Olaus Magnus' 1539 map of Scandinavia, the Baltic Sea, and the North Atlantic, entitled the Carta Marina is a milestone of European cartography. At the time, it was by far the most accurate map of the region that had ever been made. Along with the correct geographic details and placements of human settlements, Magnus covered the map with hundreds of drawings of human history, ethnography, and natural history. Sixteen years later, he published a book expanding on those topics, entitled Historia de gentibus septentrionalibus (History of the Northern Peoples). For the book, he prepared 481 woodcut illustrations (including some duplicates). Of the illustrations, 124 are adapted directly from the map while many others include elements from the map.
Unfortunately, many interesting illustrations from the map didn't make it into the book. We have no way of knowing what they indicate. Other illustrations, prepared for the book, don't always match the text of the chapters they've been paired with. I'm working on a couple of blog posts about strong women in the Historia. While I do that, let me share some of my favorite illustrations.
Before I offer the first illustration, let me make my excuses. Although he was Swedish, Magnus wrote his book in Latin. At the time, there weren't even that many Swedes who wrote and read Swedish, and he was a Catholic priest. I can bludgeon my way through Latin well enough to get the gist of a text, but I'm not going to spend a whole afternoon to get a clean literary translation for the caption to a picture only a few dozen people are going to look at (unless I really like the picture). Next, the good commentary on his illustrations appears to be primarily A) in Swedish and B) not online. I might be horribly wrong in my interpretations of the illustrations. I hope that makes them more fun to look at.
Here are the wolves:
They are sailing eastward across the Baltic south of the island of Gotland and parallel to an ice-bound Polish coast. I believe the indication of ice-bound waters was an innovation of this map. Their eagerly anticipated goal appears to be in the neighborhood of Memel, Prussia, now in Lithuania.
But, are they wolves? I checked all of the illustrations in the Historia looking for boats in the Baltic Sea, both for this story and another. I found another illustration, set farther north in the Baltic Sea, that is intriguing, puzzling, and tragic all at once.
The title of the chapter is "About horses of Sveica and Gothica, why they are preferred to others, and exported." The illustration shows a barefoot man on the shore. Next to him is a large horse. He holds one arm up, with the forefinger extended above the horse. The other arm is extended downward at a tied-up ship full of animals (they resemble my wolves, but are they horses?) who look away from him. Another boat is still at sea in the upper right corner filled with animals that have ears and horns (goats? How many animals are sailing around the Baltic? This question will come up later). The bottom right quarter is filled with a disturbing vignette of two or three horses at sea, trying to climb onto icefloes.

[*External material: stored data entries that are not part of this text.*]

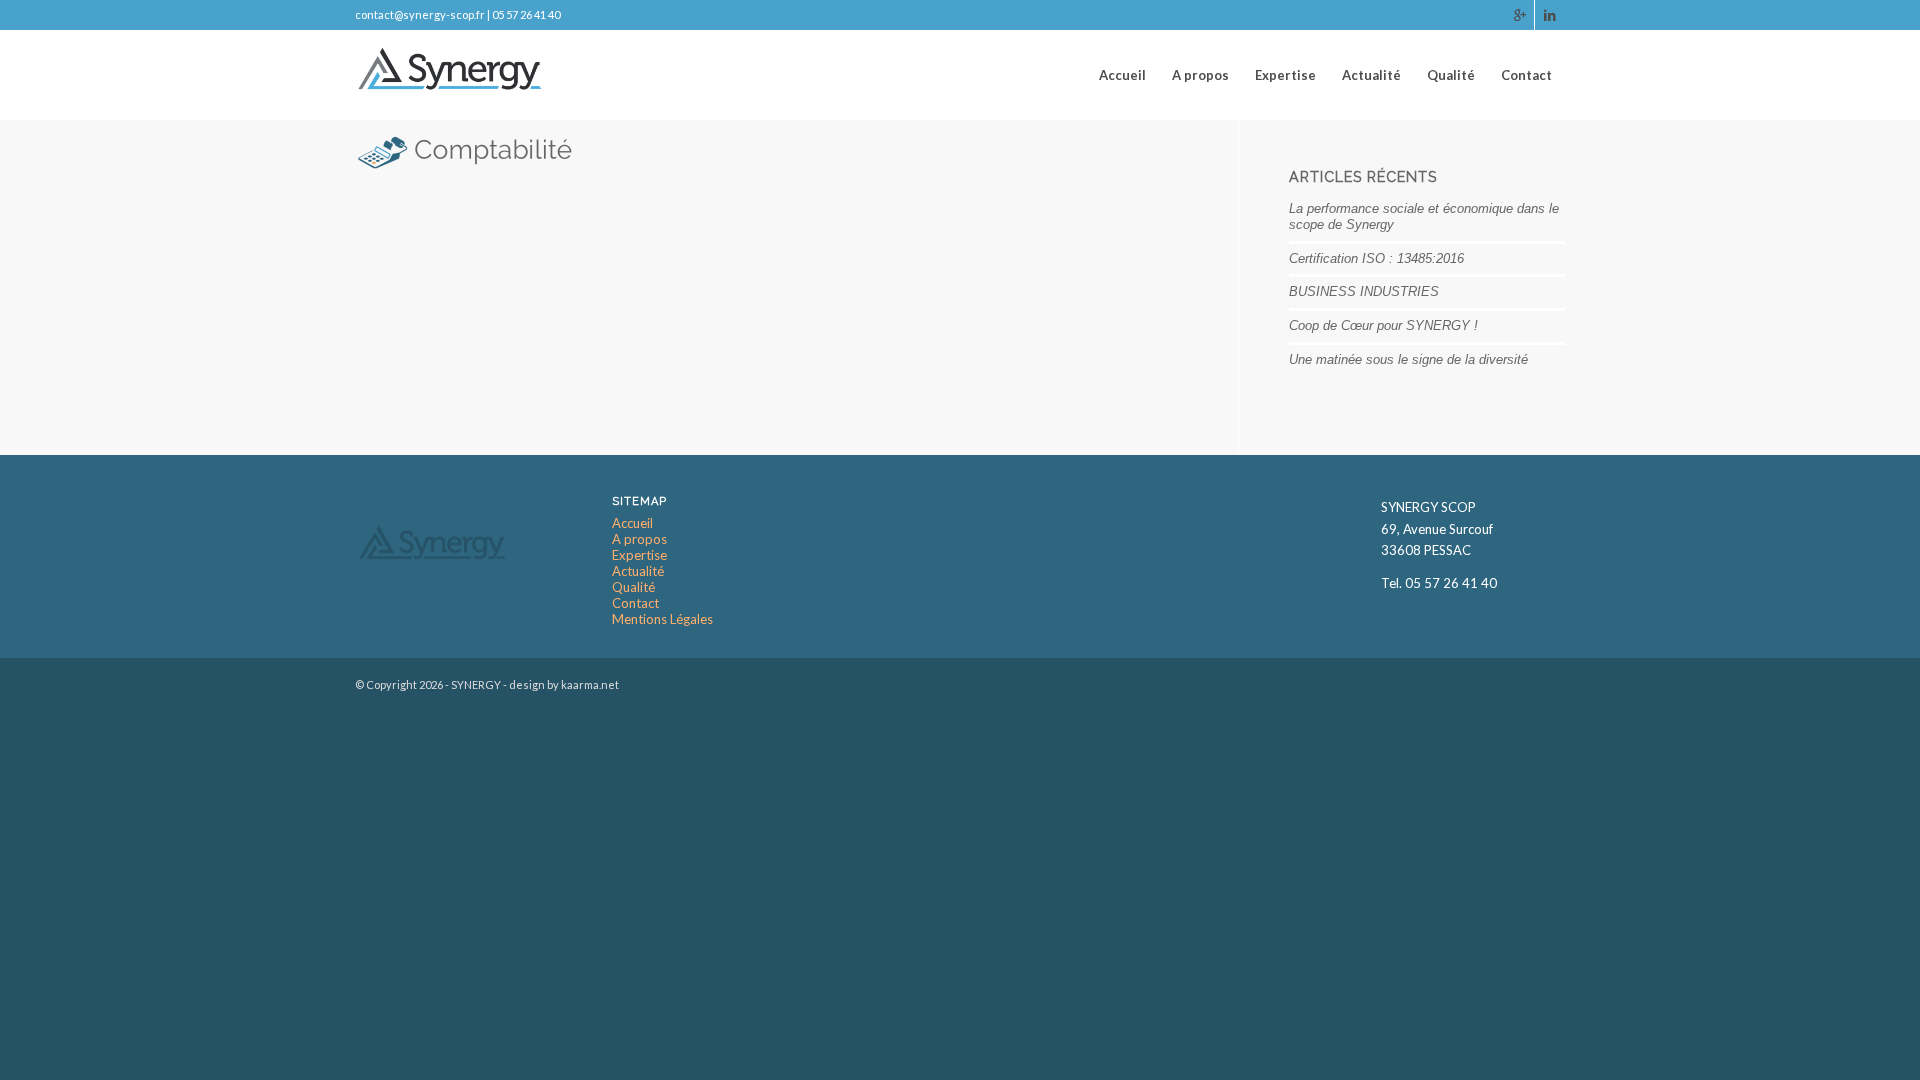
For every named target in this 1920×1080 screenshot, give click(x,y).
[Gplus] (1519, 15)
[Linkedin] (1550, 15)
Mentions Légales (662, 619)
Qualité (633, 587)
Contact (635, 603)
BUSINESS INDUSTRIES (1364, 291)
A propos (639, 539)
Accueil (632, 523)
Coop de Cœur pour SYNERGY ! (1383, 325)
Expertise (639, 555)
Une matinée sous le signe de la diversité (1408, 359)
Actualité (638, 571)
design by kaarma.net (564, 684)
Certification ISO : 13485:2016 (1376, 258)
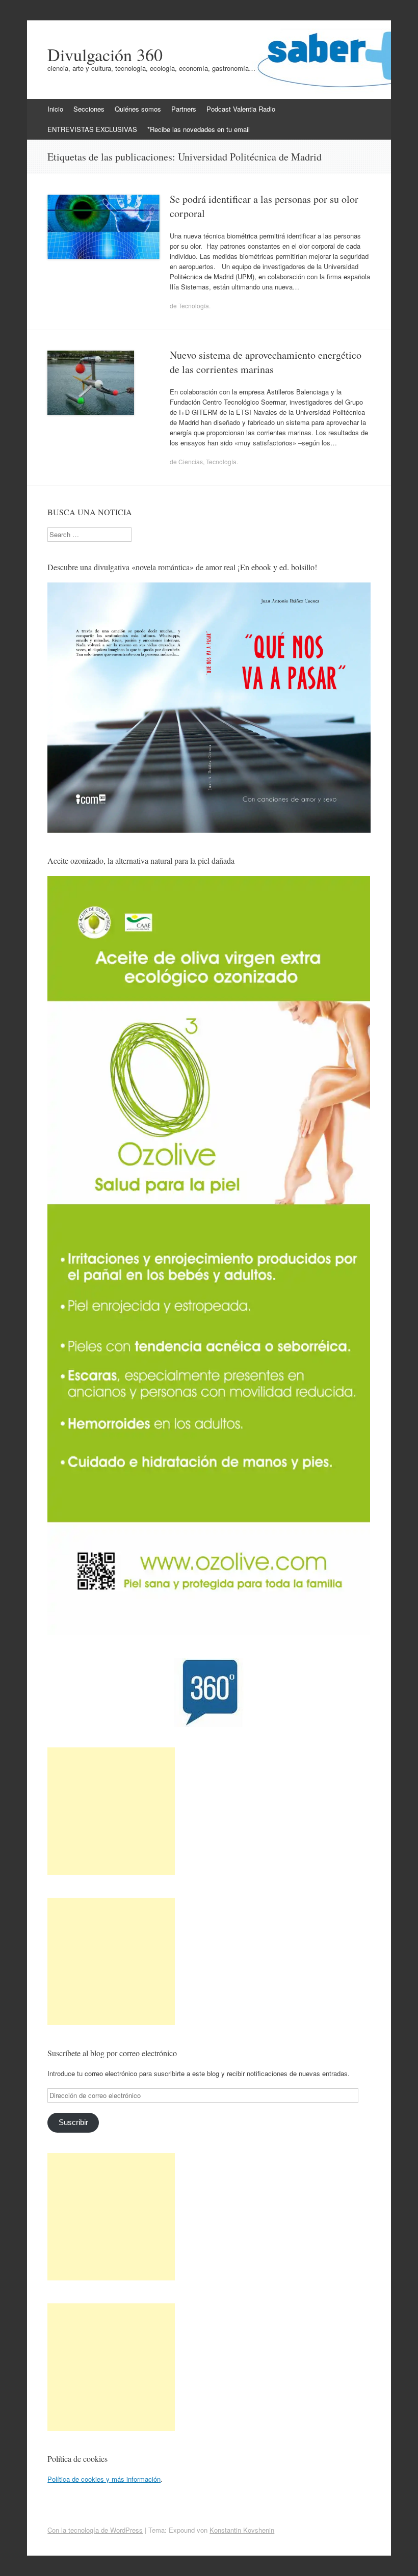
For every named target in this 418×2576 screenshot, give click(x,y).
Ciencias (190, 461)
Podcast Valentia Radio (240, 109)
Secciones (88, 109)
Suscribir (73, 2122)
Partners (183, 109)
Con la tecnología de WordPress (95, 2530)
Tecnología (193, 305)
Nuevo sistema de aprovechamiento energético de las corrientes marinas (265, 362)
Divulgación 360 (105, 54)
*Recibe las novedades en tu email (198, 129)
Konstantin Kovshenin (242, 2530)
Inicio (55, 109)
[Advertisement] (111, 1811)
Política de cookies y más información (104, 2479)
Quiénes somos (138, 109)
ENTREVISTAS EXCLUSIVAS (92, 129)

The chapter explains that the horses Sveica and Gothica [the core provinces of Sweden] are in demand for export, but that there is a royal edict against selling warhorses. Do the horse, the man, and the boat full of animals represent an honest trader dividing superior war-quality horses from shamed exportable horses? This is followed by a lot of text demonstrating how much they love their horses, including a poem. He then mentions the lively horses of the island of Oelandiæ (Elandia on the map, Öland in modern Sweden). He says they are lively and ready for action and then something about dancing dogs that I haven't properly translated. In this case, are we looking at a well trained troop of performing animals? The dog/wolves are looking away because they are waiting for their cue. This is not as crazy as it sounds. There will be other animals on boats.
So, who are the sly animals on the boat?
Note: Online you can find many images taken from the less detailed second edition of the Carta Marina. There are only two copies of the first edition that have survived. This is the map I'm using for all my posts. The book, the Historia, was translated and reprinted many times. For my images and my text, I'm using the first, Latin edition from this site. If you write about this, please link and credit carefully.